Among other traits, one notices that the soldier clings with great pertinacity to his few possessions, and especially to his boots.  When the haversack has been lost, and when the tunic has been cut up to make its removal more easy, or left behind because it is too blood-stained, there is little remaining in which the owner may bestow his goods unless it be in his boots.  There was one poor man I remember at Spearman’s, who was in great distress because, just as he was being sent down to the base, he had lost his solitary boot.  He said it contained a puttie, a tin of jam, two shillings in money, and a bullet that had been taken out of him.  These are no mean possessions.

The puttie also is not lightly discarded.  If not used as a gaiter it is useful for many other purposes, and especially is it considered well to wind it round the abdomen as a cholera belt, for the soldier has great faith in anything in the way of a belt.

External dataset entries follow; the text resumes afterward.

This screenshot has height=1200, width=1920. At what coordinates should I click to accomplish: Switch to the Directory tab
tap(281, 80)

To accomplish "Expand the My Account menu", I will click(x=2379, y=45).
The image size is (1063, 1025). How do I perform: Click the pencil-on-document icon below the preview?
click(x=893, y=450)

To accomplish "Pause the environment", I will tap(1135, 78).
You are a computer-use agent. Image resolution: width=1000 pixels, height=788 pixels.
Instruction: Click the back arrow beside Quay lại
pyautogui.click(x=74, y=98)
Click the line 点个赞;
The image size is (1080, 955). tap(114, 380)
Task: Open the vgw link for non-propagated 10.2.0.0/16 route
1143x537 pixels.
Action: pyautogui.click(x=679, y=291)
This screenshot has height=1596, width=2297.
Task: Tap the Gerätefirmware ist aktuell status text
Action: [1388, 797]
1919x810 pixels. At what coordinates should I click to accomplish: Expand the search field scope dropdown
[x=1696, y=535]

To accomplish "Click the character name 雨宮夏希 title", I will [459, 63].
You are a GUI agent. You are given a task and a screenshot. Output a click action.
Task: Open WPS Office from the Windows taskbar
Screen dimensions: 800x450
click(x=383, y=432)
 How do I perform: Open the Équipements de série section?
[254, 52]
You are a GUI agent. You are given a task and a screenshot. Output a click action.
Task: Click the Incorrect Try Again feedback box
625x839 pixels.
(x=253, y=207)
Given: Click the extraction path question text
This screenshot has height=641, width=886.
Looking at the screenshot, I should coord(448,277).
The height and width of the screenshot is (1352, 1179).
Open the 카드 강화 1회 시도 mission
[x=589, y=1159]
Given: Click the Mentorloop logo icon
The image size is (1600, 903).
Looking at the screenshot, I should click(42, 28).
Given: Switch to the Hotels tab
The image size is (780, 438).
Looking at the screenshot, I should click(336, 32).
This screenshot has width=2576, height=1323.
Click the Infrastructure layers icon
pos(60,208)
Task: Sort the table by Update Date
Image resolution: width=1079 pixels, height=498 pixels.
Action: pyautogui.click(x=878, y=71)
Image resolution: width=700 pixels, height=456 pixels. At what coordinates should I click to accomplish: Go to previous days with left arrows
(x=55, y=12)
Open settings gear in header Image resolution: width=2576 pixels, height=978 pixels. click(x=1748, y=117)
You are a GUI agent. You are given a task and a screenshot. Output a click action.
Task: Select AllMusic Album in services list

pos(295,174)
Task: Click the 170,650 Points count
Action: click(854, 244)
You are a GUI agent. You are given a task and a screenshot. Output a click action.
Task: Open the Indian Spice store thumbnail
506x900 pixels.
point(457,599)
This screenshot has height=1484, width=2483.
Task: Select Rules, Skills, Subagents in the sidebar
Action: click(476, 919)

When the men were bathing together in hundreds at Springfield, there was an opportunity of seeing such variety in the matter of abdominal belts as could never have been dreamed of.  Some of these favoured garments were mere shreds and rags, and were worn probably in order to keep faith with some good soul at home who had made her boy promise he would never leave off his belt.  Other binders were undoubtedly home-made, and the work of anxious mothers and wives who believed in red flannel and plenty of it.  Some of the belts were knitted, and were made to be pulled on, but they had shrunk so much from repeated wettings, and had become so infantile in their proportions that the owner of the garment had to get at least one comrade to help him pull it over his hips.  When it was at last in place it quite constricted the body, and justified the comment of one bather, who exclaimed to his belted but otherwise naked friend: "Well, ye’ve got a waist on ya, if nothink else!"